In 1994, deLeon became LCOA president. At the time, it had a staff of two. Today, the organization employs a staff of 45, has a $5 million budget and works in cooperation with 380 AIDS groups around the country to provide support to Latinos living with and affected by HIV/AIDS.

He received his law degree from Stanford in 1974. He later became a trial lawyer for the Department of Justice. In 1982, New York City Mayor Ed Koch named deLeon senior assistant corporation counsel.

In 1986, Manhattan borough president David Dinkins named deLeon deputy borough president. After Dinkins was elected mayor, he named deLeon the city's human rights commissioner.

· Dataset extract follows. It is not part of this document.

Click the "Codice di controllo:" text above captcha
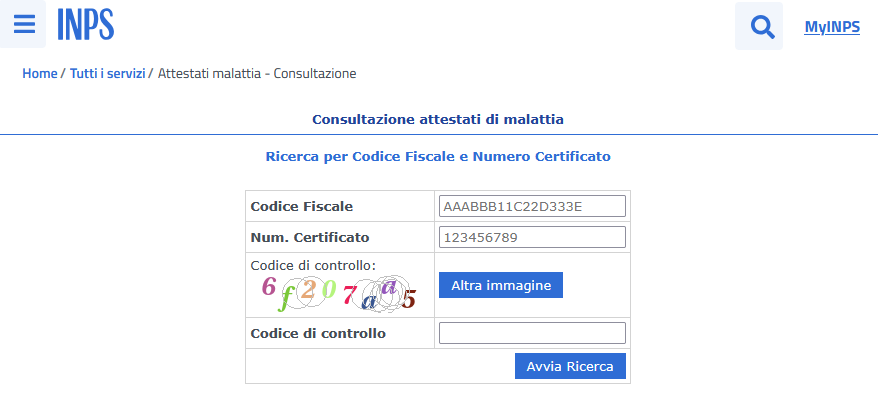Viewport: 878px width, 402px height. pos(313,265)
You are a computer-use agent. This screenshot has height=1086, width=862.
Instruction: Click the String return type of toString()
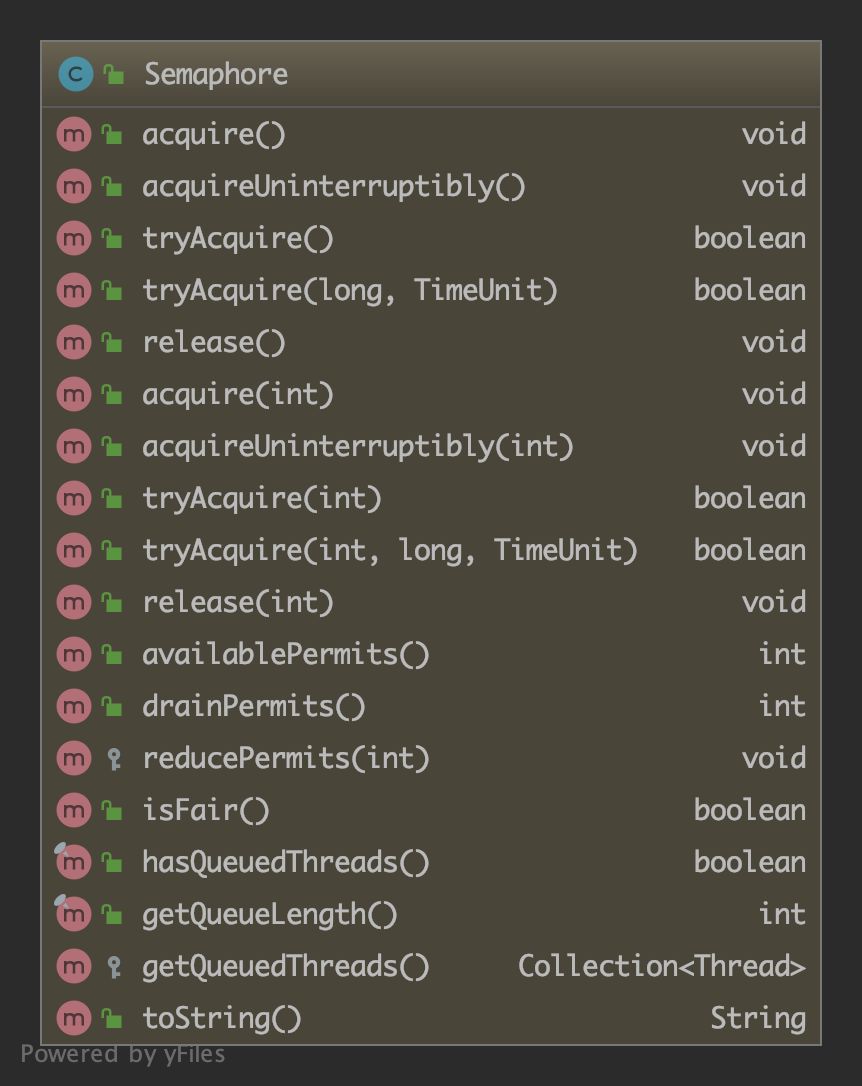click(x=757, y=1018)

From 1990 to 1996, deLeon was cochair and then chair of the board of directors of Housing Works, which advocates on behalf of HIV-positive and homeless people.

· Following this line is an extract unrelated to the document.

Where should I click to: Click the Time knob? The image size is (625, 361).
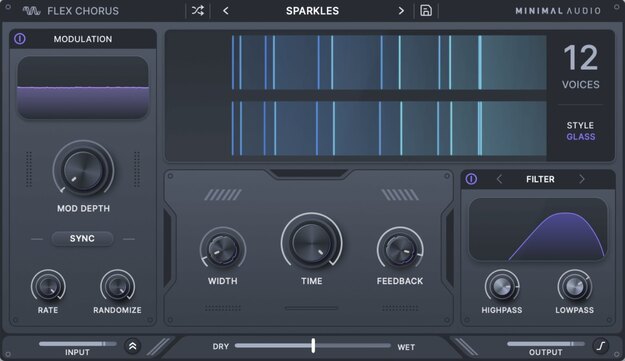tap(312, 242)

He first publicly disclosed he was HIV positive in a 1993 op-ed in The New York Times. He also wrote three first-person essays for POZ in 1998 and 1999.

The following is an excerpt from his 1999 POZ essay:

“Before AIDS, I was one of the world's many lawyer-careerists extraordinaire, always building that résumé for the future and never burning a bridge. I relished making money and playing a lawyer's behind-the-scenes role as much as I did giving advice to clients.

“All of this changed when I tested positive in 1986. While I had many reactions, one main concern shifted to leaving a legacy…. As I eventually came to understand, it's not how many clippings you accumulate, but how many lives you touch.”

The following reactions demonstrate some of deLeon's influence:

“It will be a challenge to pick up the mantle Dennis has left for us at the commission. Dennis was a friend, a mentor and an example of what a national leader should be…. His work and his dedication to our community will not be forgotten.”
Guillermo Chacon
President, Latino Commission on AIDS

“Housing Works will always be in his debt for the leadership he provided in our early years, when we never had enough money but always believed we could do anything we dreamed.”
Charles King
President and CEO, Housing Works

“His passing is a huge loss for the AIDS and civil liberties movements. It also is a milestone, as he was one of the dwindling few activists from the early years of the epidemic still fighting it full-time.”